RECORDS SUPPLIED START
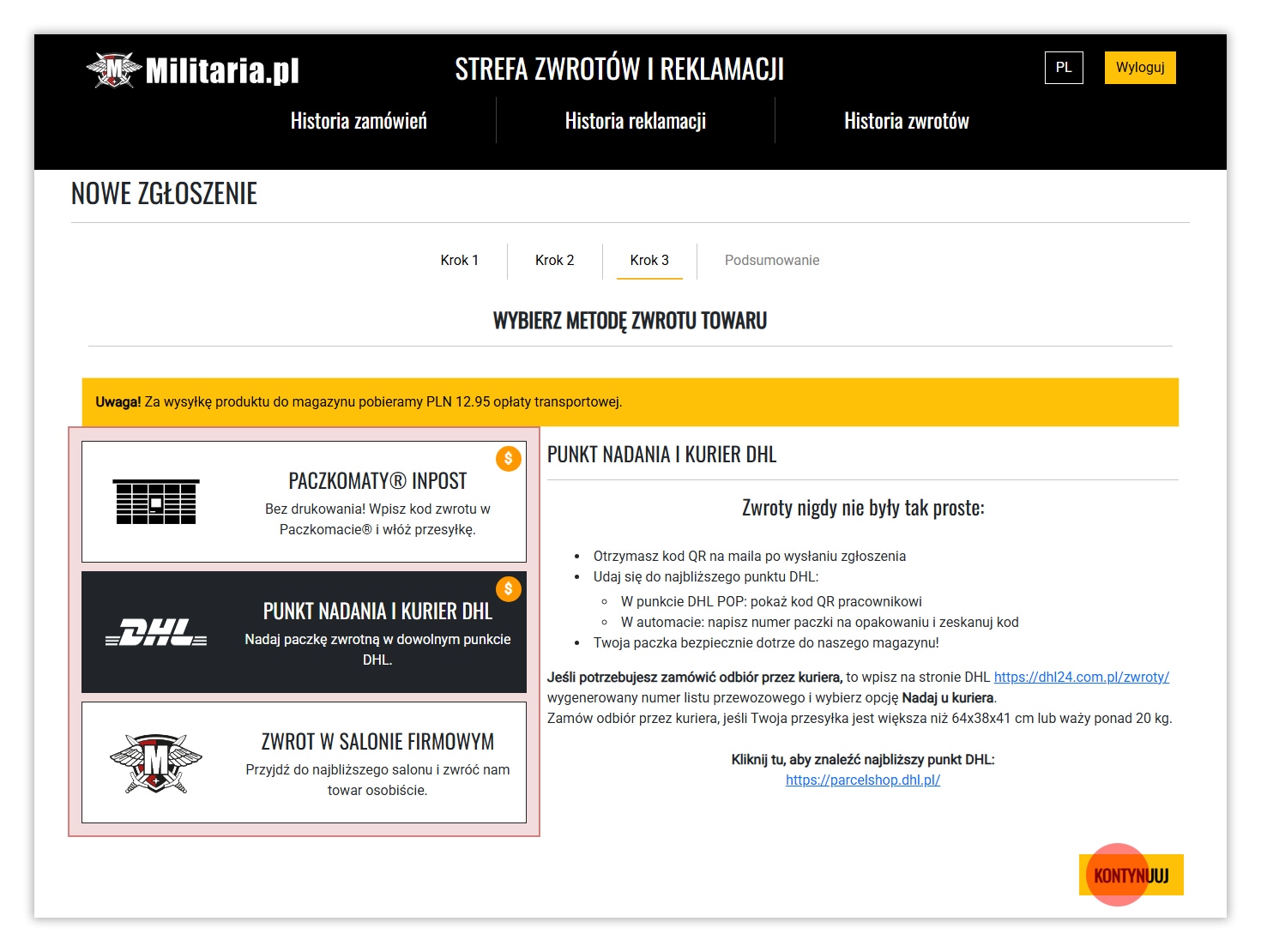Click the paid badge on DHL option
Image resolution: width=1261 pixels, height=952 pixels.
point(509,589)
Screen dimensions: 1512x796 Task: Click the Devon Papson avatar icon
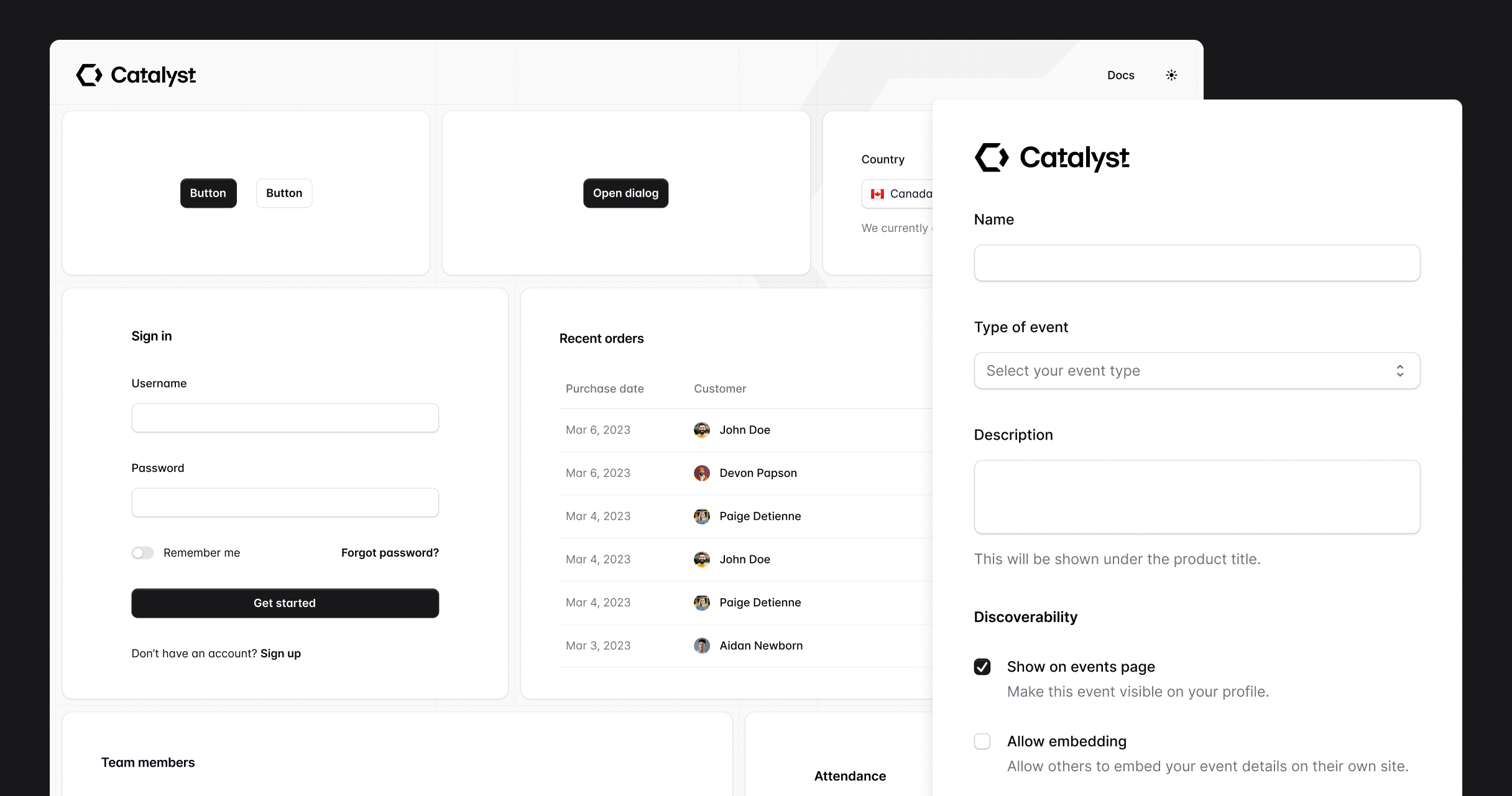[x=701, y=473]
RECORDS SUPPLIED END
* _WORK REQUEST_: Would you restate word for word each line from the one that holds "Screen dimensions: 1512x796" to the end of the material, both ends included, without the pictures?

* _EXPECTED ANSWER_:
Screen dimensions: 1512x796 Task: Click the Devon Papson avatar icon
[x=701, y=473]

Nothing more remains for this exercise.